◆ GIVEN PROBLEM
In the strictlimit patch thread, what default bdi max_ratio does fuse set?

◆ SOURCE PASSAGE
┏━━

[Devel] [PATCH] mm: strictlimit feature -v2

Fri Jul 5 06:14:49 PDT 2013

Hi Jan,

First of all, thanks a lot for review, I highly appreciate it. I agree 
with most of your comments, see please inline replies below.

To make further reviews easier, I'm going to send the next version in 
the form of small mm-only patchset (i.e. putting all that "fuse 
writeback cache policy" stuff aside).

07/04/2013 03:16 AM, Jan Kara пишет:
> On Wed 03-07-13 15:01:19, Maxim Patlasov wrote:
>> 07/02/2013 11:38 PM, Andrew Morton пишет:
>>> On Tue, 02 Jul 2013 21:44:47 +0400 Maxim Patlasov <MPatlasov at parallels.com> wrote:
>>>
>>>> From: Miklos Szeredi <mszeredi at suse.cz>
>>>>
>>>> The feature prevents mistrusted filesystems to grow a large number of dirty
>>>> pages before throttling. For such filesystems balance_dirty_pages always
>>>> check bdi counters against bdi limits. I.e. even if global "nr_dirty" is under
>>>> "freerun", it's not allowed to skip bdi checks. The only use case for now is
>>>> fuse: it sets bdi max_ratio to 1% by default and system administrators are
>>>> supposed to expect that this limit won't be exceeded.

┗━━

◆ DATA SEGMENT
┏━━

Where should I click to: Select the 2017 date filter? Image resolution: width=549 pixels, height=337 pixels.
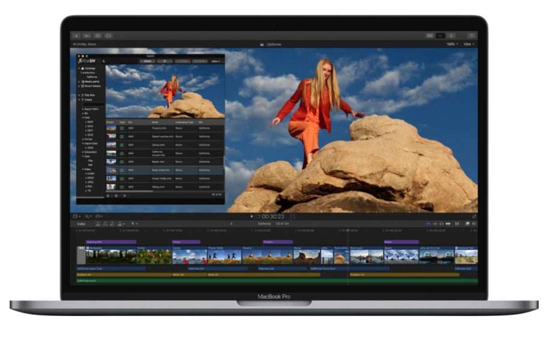click(x=90, y=131)
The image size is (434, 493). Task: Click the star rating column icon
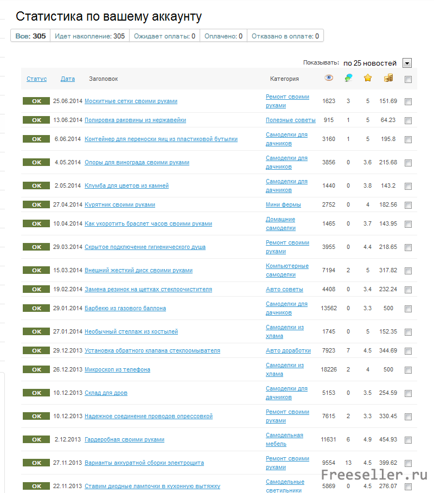pyautogui.click(x=368, y=78)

┗━━

◆ CORRECT RESPONSE
1%